The surface installation is subjected to movements of swell, currents and wind, thus involving displacement of the surface installation both in the horizontal direction and in the vertical direction. These movements of the surface installation added to the currents are transmitted to the flexible tubular pipe and are propagated along the pipe, consequently generating movements and deformations of the flexible tubular pipe. The pipe comprises a floating portion between the surface and the bottom, and a contact portion, the latter comprising a zone of contact of the flexible tubular pipe with the bottom of the sea (touch down zone or TDZ), with the position of the contact zone TDZ being displaced according to these movements, and in particular those of the surface installation.
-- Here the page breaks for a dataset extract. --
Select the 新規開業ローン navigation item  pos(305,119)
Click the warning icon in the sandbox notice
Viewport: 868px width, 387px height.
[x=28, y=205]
At the level of the contact zone, the contact portion has curvature, and then continues its course along the bottom of the sea towards the undersea installation. The movements which are transmitted to the flexible tubular pipe can be propagated as far as the contact zone or TDZ and generate significant deformations of the flexible pipe, such that the torsion or flexure of the pipe can result in compression of the flexible pipe at the bottom, or even crush the pipe. Also, these movements and deformations of the pipe exert significant forces on the pipe in contact with the bottom of the sea, particularly at the level of the contact zone (TDZ), which can lead to deterioration of the intactness of the flexible pipe.
In order to limit the forces which are exerted on the pipe at the level of the contact zone, different configurations of flexible pipe exist, to uncouple the movements of the surface installation from those of the pipe at the level of the TDZ.
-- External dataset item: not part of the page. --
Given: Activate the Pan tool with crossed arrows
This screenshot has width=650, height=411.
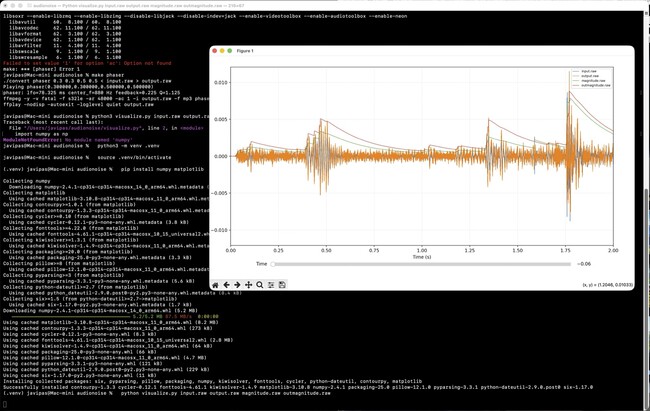Looking at the screenshot, I should (248, 285).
In situations in which the sea is shallow, or there is a shoal, typically where the level is less than 100 meters relative to the bottom of the sea, the flexible tubular pipe configurations generally have long excess lengths in order to accommodate the movements which are transmitted to the flexible pipe. According to the movements of the surface installation and the currents, the flexible pipe is deformed and displaced so as to absorb these forces.
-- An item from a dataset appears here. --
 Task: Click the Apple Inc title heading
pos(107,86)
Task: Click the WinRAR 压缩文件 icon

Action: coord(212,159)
A typical configuration for shallow seas is that in which the flexible tubular pipe, which has two opposite ends, one connected to the undersea installation and the other connected to the surface installation, is equipped between the two with undersea buoys and heavy modules which form ballasts. The undersea buoys make it possible to form a floating portion of flexible tubular pipe, which is thus maintained between the bottom of the sea and the surface, and describes two curves with concavity which faces towards the bottom, whereas, in particular in the vicinity of the undersea installation, the heavy modules make it possible to maintain a contact portion of the tubular pipe in contact with the bottom of the sea. This configuration is commonly known as the double wave configuration.
Reference can be made in particular to document US 2006/0159 521, which shows an installation in which the flexible tubular pipe is equipped with undersea protection at the level of the zones of contact with the bottom of the sea.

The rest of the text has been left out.